By making heterosexualism as the core point in their criticism of the present system they encouraged lesbian separatism and thus took the women’s movement to a dead end. Apart from forming small communities of lesbians and building an alternative culture they could not and have not been able to take one step forward to liberate the mass of women from the exploitation and oppression they suffer. It is impractical and unnatural to think that women can have a completely separate existence from men. They have completely given up the goal of building a better human society. This strategy is not appealing to the large mass of women. Objectively it became a diversion from building a broad movement for women’s liberation. The radical trend by supporting pornography and giving the abstract argument of free choice has taken a reactionary turn providing justification and support to the sex tourism industry promoted by the imperialists which is subjecting lakhs of women from oppressed ethnic communities and from the third world countries to sexual exploitation and untold suffering. While criticizing hypocritical and repressive sexual mores of the reactionary bourgeoisie and the Church the radical trend has promoted an alternative which only further alienates human beings from each other and debases the most intimate of human relations. Separating sex from love and intimacy, human relations become mechanical and inhuman. Further, their arguments are in absolute isolation from the actual circumstances of women’s lives and their bitter experiences. Maria Mies has made a critique o f this whole trend which sums up the weakness of the approach: “The belief in education , cultural action , or even culturalrevolution as agents of change is a typical belief of the urban middle class. With regard to the women’s question, it is based on the assumption that woman’s oppression has nothing to do with basic material production relations . This assumption is found more among Western , particularly American , feminists who usually do not talk of capitalism . For many western feminists women’s oppression is rooted in the culture of patriarchal civilization . For them , therefore , feminism is largely a cultural movement, a new ideology , or a new consciousness.” (1986)

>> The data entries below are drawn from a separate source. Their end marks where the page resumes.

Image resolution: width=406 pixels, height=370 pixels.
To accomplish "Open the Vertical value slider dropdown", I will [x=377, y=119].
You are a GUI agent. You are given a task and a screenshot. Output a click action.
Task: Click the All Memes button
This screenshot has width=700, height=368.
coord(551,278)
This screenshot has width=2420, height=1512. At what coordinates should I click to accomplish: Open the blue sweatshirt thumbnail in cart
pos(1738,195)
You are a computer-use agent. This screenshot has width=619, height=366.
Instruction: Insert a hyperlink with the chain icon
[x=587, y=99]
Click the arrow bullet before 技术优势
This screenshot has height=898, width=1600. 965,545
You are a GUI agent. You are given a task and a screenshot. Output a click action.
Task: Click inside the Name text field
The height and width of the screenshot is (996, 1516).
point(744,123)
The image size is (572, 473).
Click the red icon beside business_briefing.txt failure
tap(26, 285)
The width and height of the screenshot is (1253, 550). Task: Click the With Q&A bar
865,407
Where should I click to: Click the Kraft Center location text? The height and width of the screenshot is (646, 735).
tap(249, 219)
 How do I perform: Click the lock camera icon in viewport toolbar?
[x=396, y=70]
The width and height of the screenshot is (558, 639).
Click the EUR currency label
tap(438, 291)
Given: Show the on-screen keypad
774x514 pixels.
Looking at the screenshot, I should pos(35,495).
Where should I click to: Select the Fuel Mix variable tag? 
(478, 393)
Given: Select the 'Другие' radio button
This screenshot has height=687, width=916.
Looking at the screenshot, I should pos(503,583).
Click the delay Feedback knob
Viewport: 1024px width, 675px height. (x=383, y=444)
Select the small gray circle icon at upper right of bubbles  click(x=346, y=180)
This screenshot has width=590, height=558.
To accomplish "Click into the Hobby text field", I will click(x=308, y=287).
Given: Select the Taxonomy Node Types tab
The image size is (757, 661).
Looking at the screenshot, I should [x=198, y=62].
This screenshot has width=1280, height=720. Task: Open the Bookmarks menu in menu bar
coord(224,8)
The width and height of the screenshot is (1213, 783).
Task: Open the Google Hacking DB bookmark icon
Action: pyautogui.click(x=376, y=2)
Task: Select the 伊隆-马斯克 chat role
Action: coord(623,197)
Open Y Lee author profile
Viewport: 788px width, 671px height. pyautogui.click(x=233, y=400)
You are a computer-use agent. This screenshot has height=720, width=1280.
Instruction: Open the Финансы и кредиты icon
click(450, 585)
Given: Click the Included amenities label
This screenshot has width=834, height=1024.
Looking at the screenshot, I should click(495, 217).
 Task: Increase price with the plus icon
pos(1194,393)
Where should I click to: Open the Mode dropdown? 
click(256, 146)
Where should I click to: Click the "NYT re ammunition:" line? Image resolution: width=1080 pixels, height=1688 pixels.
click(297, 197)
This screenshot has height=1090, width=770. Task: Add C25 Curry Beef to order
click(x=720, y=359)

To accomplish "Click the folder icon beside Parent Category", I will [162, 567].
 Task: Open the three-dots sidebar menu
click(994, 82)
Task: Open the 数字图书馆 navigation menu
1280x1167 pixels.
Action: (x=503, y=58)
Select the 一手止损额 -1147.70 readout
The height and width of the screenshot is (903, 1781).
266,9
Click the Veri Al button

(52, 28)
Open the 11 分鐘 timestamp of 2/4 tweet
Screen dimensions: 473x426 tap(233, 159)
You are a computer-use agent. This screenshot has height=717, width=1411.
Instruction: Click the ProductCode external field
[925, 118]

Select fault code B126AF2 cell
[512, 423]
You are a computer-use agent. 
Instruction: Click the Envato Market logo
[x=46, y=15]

This cultural feminism dominated Western feminism and influenced feminist thinking in third world countries as well. It unites well with the post-modernist trend and has deflected the entire orientation of the women’s movement from being a struggle to change the material conditions of life of women to an analysis of “representations” and symbols. They have opposed the idea of women becoming a militant force because they emphasise the non-violent nature of the female. They are disregarding the role women have played in wars against tyranny throughout history Women will and ought to continue to play an active part in just wars meant to end oppression and exploitation. Thus they will be active participants in the struggle for change.
Summing up we can see that the radical feminist trend has taken the women’s movement to a dead end by advocating separatism for women.
The main weaknesses in the theory and approach are:
1. Taking a philosophically idealist position by giving central importance to personality traits and cultural values rather than material conditions. Ignoring the material situation in the world completely and focusing only on cultural aspects.
2. Making the contradiction between men and women as the principal contradiction thereby justifying separatism
3. Making a natural fact of reproduction as the reason for women’s subordination and rejecting socio-economic reasons for the social condition of oppression thereby strengthening the conservative, argument that men and women are naturally different.
4. Making women’s and men’s natures immutable
5. Ignoring the class differences among women and the needs and problems of poor women.
6. By propagating women’s nature as non-violent they are discouraging women from becoming fighters in the struggle for their own liberation and that of society.
7. Inspite of claiming to be radical having completely reformist solutions which cannot take women’s liberation forward.